### Task goal
Beginning with the line containing "Instruction: Click the X icon on Close button", give every line again exactly as it is, ending with the last line of the entries.

### Supplied material
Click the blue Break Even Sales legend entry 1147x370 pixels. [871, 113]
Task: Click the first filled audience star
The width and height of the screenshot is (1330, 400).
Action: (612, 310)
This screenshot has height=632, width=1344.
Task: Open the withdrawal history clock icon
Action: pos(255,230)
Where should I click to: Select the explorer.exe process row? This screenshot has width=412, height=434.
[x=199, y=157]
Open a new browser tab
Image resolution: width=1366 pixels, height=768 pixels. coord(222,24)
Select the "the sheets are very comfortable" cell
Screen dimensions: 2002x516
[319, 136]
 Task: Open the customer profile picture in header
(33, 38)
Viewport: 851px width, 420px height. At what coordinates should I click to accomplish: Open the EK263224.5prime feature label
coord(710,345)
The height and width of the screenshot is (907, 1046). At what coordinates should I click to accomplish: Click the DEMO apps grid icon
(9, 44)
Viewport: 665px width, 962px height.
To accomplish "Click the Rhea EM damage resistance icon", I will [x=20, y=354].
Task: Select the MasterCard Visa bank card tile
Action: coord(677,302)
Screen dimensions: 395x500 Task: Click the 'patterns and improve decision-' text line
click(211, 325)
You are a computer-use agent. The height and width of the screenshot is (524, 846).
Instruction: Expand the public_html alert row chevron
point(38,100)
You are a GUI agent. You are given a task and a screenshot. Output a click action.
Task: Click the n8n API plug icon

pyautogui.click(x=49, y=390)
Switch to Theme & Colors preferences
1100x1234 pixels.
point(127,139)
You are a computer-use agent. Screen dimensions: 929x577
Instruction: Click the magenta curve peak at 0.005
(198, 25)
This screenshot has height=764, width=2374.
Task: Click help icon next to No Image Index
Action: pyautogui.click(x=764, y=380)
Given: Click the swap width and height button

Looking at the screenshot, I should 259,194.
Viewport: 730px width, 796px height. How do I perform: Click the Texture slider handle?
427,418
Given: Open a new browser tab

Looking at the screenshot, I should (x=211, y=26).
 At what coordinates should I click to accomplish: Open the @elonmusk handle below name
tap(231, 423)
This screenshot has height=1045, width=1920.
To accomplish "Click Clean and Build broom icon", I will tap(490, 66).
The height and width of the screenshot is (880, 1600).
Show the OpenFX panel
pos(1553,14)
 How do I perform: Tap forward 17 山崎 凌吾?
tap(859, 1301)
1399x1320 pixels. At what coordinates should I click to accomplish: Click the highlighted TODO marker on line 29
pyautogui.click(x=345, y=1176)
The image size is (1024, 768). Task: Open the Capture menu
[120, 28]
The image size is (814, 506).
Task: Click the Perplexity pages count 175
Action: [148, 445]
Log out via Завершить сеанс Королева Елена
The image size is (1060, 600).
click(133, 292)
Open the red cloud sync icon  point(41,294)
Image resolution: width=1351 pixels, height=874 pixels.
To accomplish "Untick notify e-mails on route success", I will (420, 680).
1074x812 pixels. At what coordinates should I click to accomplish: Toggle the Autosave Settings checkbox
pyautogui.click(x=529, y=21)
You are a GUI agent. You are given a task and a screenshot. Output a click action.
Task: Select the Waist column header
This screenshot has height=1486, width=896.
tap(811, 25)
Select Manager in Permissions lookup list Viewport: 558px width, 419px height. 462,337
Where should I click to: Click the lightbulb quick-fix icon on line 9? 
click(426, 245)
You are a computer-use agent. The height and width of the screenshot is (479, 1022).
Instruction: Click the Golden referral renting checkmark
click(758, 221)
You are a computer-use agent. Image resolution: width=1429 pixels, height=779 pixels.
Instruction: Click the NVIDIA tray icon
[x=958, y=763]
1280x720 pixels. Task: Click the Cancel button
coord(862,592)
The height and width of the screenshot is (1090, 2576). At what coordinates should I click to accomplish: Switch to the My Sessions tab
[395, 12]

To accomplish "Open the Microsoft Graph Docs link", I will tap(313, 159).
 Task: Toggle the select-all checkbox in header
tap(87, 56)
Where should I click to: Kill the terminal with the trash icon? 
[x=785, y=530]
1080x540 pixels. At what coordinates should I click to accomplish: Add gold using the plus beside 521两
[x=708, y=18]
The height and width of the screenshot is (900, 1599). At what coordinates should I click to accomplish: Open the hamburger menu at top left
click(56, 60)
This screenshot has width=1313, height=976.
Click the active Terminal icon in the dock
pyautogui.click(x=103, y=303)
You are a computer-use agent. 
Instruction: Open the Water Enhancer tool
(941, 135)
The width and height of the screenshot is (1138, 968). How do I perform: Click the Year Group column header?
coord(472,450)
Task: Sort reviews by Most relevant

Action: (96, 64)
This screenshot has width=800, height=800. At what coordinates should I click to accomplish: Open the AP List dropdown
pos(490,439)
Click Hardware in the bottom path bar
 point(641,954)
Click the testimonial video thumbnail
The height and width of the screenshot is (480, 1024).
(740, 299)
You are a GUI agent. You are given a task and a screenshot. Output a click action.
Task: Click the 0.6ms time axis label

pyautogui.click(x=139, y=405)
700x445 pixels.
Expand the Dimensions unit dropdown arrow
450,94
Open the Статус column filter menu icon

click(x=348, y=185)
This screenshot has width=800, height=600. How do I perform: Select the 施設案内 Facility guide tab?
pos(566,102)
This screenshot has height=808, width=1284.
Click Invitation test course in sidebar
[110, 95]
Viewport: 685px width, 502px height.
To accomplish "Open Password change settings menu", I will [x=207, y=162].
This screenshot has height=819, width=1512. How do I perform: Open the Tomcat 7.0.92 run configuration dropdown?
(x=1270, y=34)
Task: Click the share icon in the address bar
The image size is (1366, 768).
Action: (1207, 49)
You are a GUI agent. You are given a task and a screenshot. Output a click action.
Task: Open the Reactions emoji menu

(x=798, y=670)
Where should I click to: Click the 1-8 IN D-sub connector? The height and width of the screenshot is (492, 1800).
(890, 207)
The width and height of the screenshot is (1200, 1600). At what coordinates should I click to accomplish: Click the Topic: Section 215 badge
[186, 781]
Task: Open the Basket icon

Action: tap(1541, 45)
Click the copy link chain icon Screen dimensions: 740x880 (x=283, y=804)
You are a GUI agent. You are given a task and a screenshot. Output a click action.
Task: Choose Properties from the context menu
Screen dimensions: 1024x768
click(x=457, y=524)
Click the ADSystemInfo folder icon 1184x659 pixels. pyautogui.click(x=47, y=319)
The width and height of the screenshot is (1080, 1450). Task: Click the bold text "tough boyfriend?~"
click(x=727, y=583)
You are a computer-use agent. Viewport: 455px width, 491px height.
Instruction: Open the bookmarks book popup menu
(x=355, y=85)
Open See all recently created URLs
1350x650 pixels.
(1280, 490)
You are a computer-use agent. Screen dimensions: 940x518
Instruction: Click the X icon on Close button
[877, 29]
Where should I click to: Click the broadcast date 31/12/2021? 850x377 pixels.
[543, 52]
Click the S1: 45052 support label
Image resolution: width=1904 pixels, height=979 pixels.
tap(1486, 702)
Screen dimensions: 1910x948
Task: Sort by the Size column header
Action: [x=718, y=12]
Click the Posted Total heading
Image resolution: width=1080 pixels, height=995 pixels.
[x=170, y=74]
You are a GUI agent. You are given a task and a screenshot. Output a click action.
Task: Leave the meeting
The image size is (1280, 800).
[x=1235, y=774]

### Reply
Instruction: Click the X icon on Close button
[877, 29]
Where should I click to: Click the broadcast date 31/12/2021? 850x377 pixels.
[543, 52]
Click the S1: 45052 support label
Image resolution: width=1904 pixels, height=979 pixels.
tap(1486, 702)
Screen dimensions: 1910x948
Task: Sort by the Size column header
Action: [x=718, y=12]
Click the Posted Total heading
Image resolution: width=1080 pixels, height=995 pixels.
[x=170, y=74]
You are a GUI agent. You are given a task and a screenshot. Output a click action.
Task: Leave the meeting
The image size is (1280, 800).
[x=1235, y=774]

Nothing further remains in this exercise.